[WORK INSTRUCTIONS] Copy out each of the following rows word for word, leaving out the pictures.

Entries on target coordinates:
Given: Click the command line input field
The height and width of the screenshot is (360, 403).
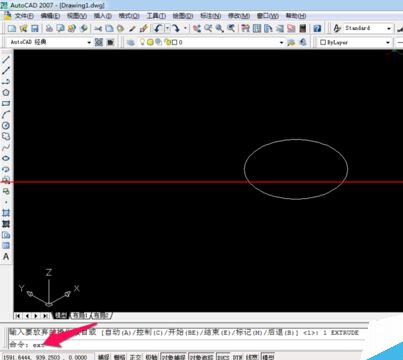Looking at the screenshot, I should [187, 344].
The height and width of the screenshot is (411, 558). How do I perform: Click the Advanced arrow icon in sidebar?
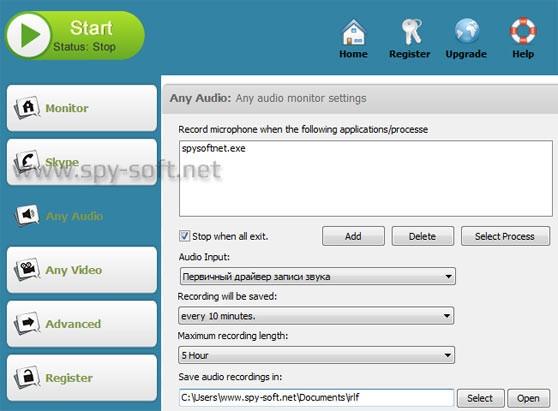tap(27, 323)
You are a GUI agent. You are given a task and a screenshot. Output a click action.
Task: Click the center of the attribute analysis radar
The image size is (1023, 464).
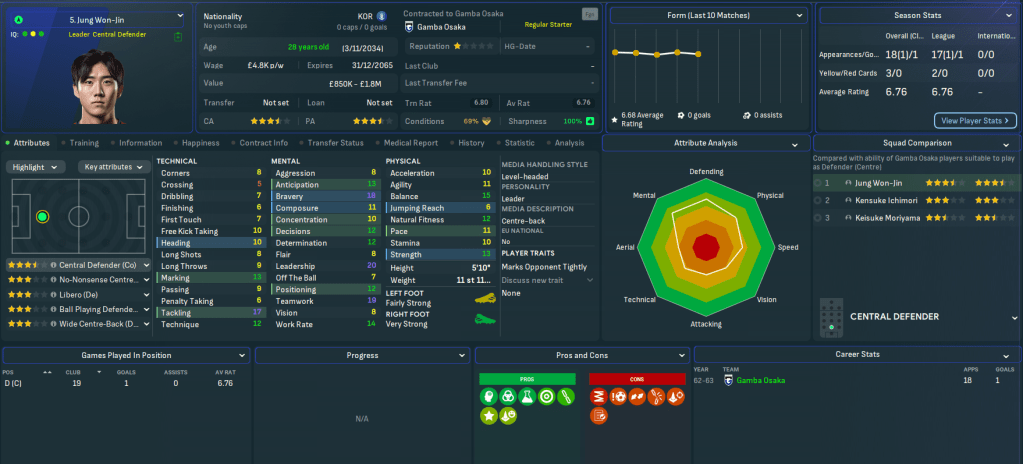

[SOLUTION FOR THIS PROBLEM]
Given: Click the command line input field
The height and width of the screenshot is (360, 403).
Looking at the screenshot, I should [187, 344].
The height and width of the screenshot is (411, 558). How do I perform: Click the Advanced arrow icon in sidebar?
tap(27, 323)
You are a GUI agent. You are given a task and a screenshot. Output a click action.
Task: Click the center of the attribute analysis radar
The image size is (1023, 464).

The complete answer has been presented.